Behind us were two overwhelmed parents with three kids—“two—STOP KICKING!—four—ENOUGH IS ENOUGH! and six years old! IF YOU THROW IT AGAIN, I’M GONNA GET MAD!” This is probably the only time when I thought physical distancing should be a minimum of twenty metres between passengers.
The flight was boringly predictable. If you’re travelling with Air Transat during the pandemic, note that you’ll get a tiny sandwich, a bottle of water and maybe a snack (mini can of Pringles and Kit-Kat bar for us). There are no more soft drinks, coffee or tea, hot meals, pillows, blankets, etc. The choice of movies is very, very limited, probably because release dates were delayed. Proper boarding and deplaning process is enforced and passengers do respect it.

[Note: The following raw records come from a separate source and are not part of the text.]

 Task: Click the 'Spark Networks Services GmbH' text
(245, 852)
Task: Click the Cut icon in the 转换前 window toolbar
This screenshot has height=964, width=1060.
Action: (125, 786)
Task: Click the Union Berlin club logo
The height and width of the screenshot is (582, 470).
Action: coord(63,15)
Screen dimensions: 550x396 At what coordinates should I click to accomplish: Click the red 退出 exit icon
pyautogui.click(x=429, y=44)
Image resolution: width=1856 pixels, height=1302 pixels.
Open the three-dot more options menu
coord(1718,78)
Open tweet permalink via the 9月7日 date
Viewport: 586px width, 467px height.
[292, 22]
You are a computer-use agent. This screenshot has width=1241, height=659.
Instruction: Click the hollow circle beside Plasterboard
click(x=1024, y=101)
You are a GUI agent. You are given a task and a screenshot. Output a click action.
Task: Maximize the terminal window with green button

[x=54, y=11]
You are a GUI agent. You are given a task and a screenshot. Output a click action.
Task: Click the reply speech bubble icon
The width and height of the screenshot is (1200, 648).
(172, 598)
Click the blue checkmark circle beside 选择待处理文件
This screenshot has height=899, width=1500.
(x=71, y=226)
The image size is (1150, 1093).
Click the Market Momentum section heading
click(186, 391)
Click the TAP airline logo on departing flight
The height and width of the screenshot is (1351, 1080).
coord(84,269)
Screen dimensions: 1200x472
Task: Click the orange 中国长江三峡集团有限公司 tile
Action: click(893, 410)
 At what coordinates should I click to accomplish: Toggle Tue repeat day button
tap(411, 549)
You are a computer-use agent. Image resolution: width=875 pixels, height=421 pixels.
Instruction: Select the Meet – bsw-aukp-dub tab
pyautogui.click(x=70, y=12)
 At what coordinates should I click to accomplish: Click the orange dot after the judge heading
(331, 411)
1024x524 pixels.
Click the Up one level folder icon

As for the mask, you have to keep it on at the airport (at least in France and in Canada) and during the flight. Kids over the age of two must wear a mask as well, which I find pretty unrealistic—the youngest ones behind us didn’t and no one minded. It’s also perfectly fine and accepted to take it off when drinking or eating (… duh!). On the downside, I discovered that sleeping with a mask is an awful experience—it felt like I was suffocating and I kept on waking up gasping for air.
Entering Canada turned out to be pretty straightforward. I filled out the “Coronavirus form” (basically giving contact info) and used the primary inspection self-service kiosk, then brought the receipt to a border officer. No, she didn’t yell at us for travelling during the pandemic.
We didn’t wait long for the bags. Montreal-Trudeau International Airport was completely empty and sparkling clean. I had to call Feng to find him since access to arrivals is restricted.
Yes, we hugged.
And just like that, another chapter of “life in Canada” started.